Meeting between Jean Marchand and Jean Percillier

Jean Marchand acquired the 4 hectares of land overlooking the Scie valley and the beach of Pourville-sur-mer in 1957. Determined to build 21st century houses, he had the chance to meet the architect Jean Percillier. The connection between the two men was immediate.

Jean Percillier, the American influence

Thanks to a scholarship rewarding his diploma, Jean Percillier had just spent a year in the United States. There, he had to earn a living and he was hired by the famous architectural firm of Eero Saarinen.

During his American stay, he dedicated his honeymoon to discovering the newly built houses by architects Richard Neutra and Frank Lloyd Wright.

L’ilot Marchand in Pourville
L’ilot Marchand in Pourville


An ambitious owner, a visionary architect

The two men got along quickly. Jean Marchand then entrusted him with the creation of his house which had to be ahead of its time and above all not look like the buildings built 150 years ago.

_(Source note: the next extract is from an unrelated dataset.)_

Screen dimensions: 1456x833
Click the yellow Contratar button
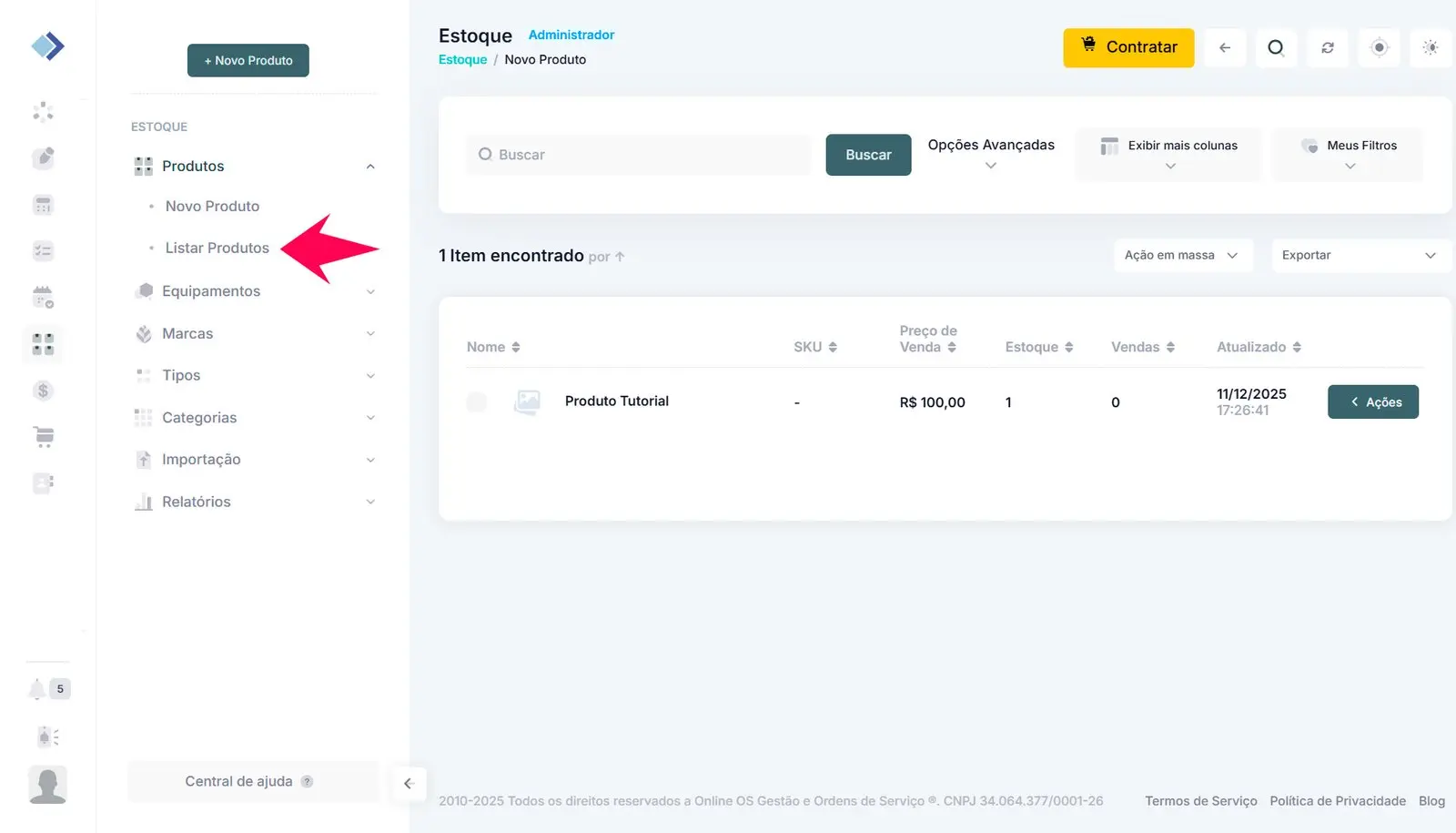(1128, 47)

The house built in 1959, Jean Marchand invited his friends from the Lions Club who made fun of Pourville's "Fada". According to them, nothing should grow on the bare ground of “Fada”: the future proved them wrong.

To avoid setting up a campsite under his windows, he did not hesitate to acquire the surrounding 4 hectares of land. At the time no one wanted it. It’s hard to imagine today as the view from this place is astounding.

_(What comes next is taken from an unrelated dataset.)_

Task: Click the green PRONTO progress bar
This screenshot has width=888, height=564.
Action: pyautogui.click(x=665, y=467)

L’ilot Marchand in Pourville

With Jean Percillier, they established a project for several houses with a large individual surface area. These houses differ in the number of rooms and their layout, but have a very recognizable unity of style.

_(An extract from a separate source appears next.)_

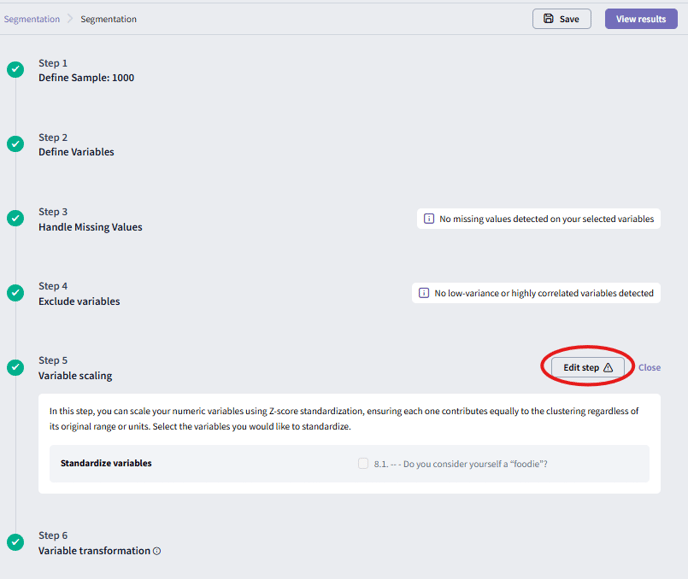
Task: Click info icon in missing values notice
Action: click(x=429, y=219)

This project presented to the prefecture in 1962 was accepted, the architect imposed, thus avoiding the project of another person who wanted to build a Norman cottage there.

Text inspired by a writing by Jean Marchand dating from October 14, 2005

L’ilot Marchand today

Today l'ilot Marchand, sometimes called Marchand City, is one of the most beautiful locations on the Normandy coast. The reasons are simple:

  • Close to downtown Dieppe

Dieppe city center is very close, middle school, high school, train station and all shops are quickly accessible by car, by bike, or even on foot.

  • Stuning view

The beaches of the Alabaster Coast are oriented to the North/North-West. However, on this hillside of the valley, the houses face South/South-West. They therefore have optimal brightness. As a bonus, they have a magnificent view of the cliffs of Pourville, painted in particular by Claude Monet. Every evening the sunset offers an orange light (the "golden hour") penetrating widely into the houses designed by Percillier, as there are so many openings.